***** INPUT DATA

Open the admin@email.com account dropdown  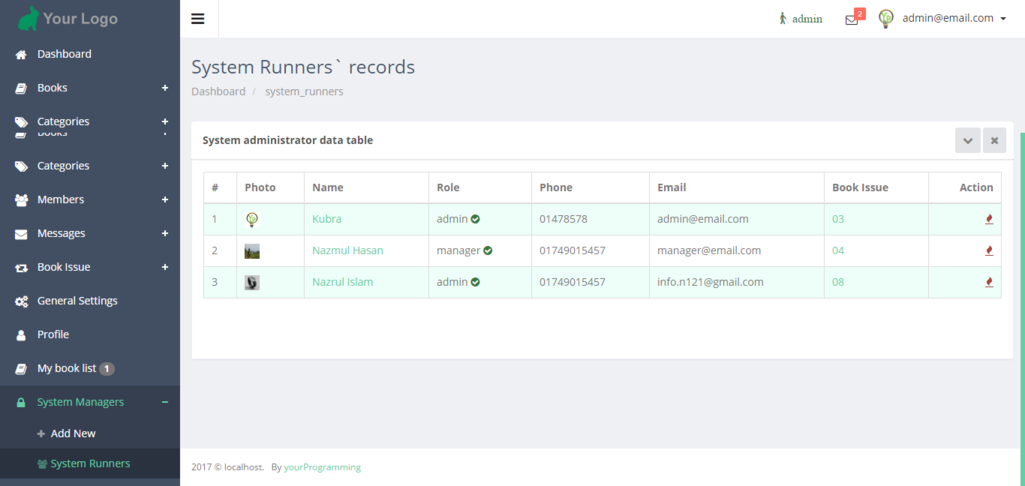[x=953, y=18]

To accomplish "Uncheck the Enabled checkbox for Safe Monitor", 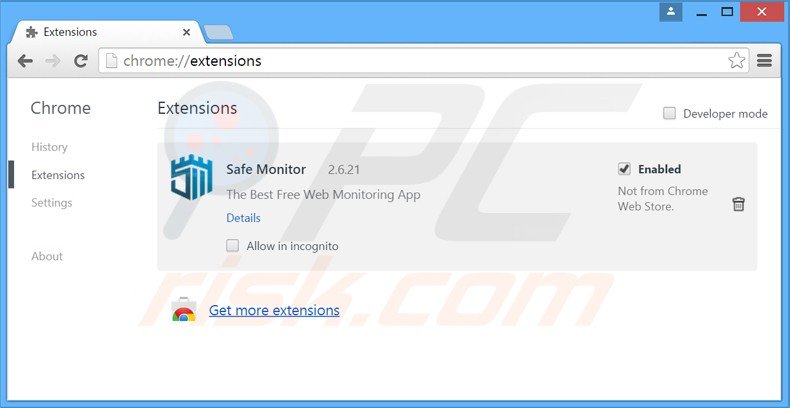I will click(624, 169).
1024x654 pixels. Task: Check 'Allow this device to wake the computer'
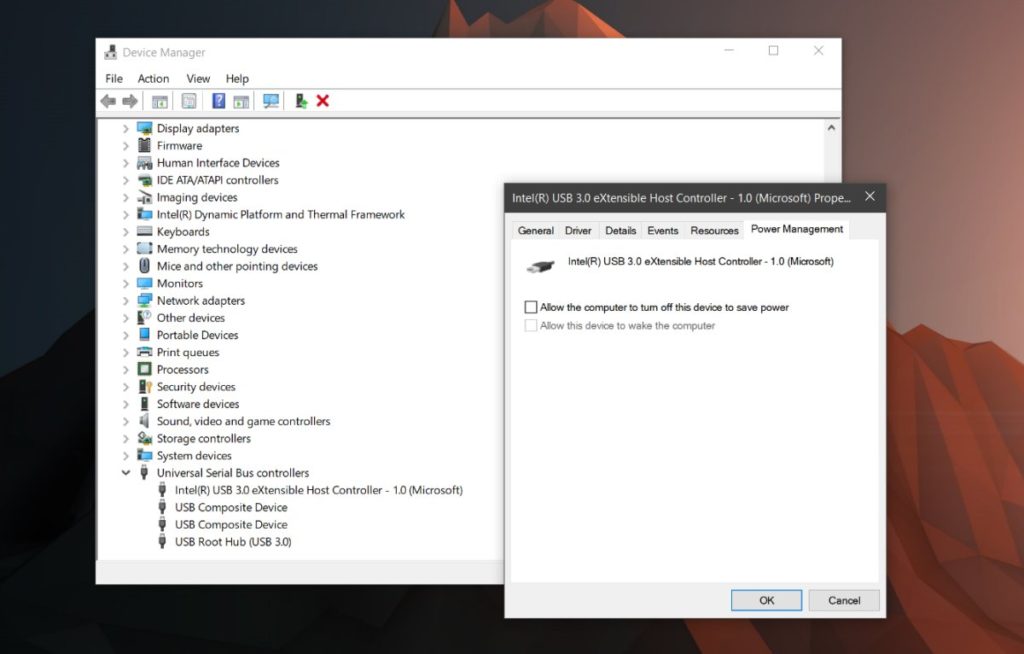pyautogui.click(x=530, y=325)
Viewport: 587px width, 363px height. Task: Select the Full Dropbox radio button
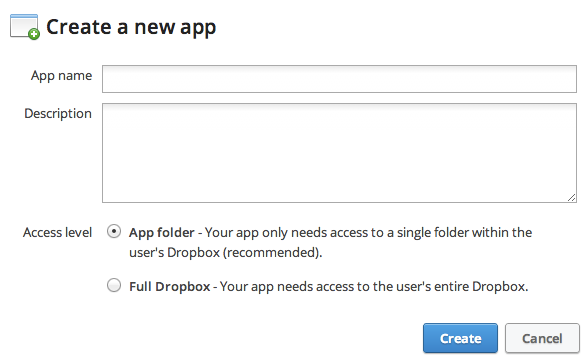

**********

THE TASK: Exactly the lines from the one with "1024x654 pixels. Task: Check" through the end of the listing above are to be repeated, with no pictures.

ANSWER SECTION:
1024x654 pixels. Task: Check 'Allow this device to wake the computer'
pyautogui.click(x=530, y=325)
Viewport: 587px width, 363px height. Task: Select the Full Dropbox radio button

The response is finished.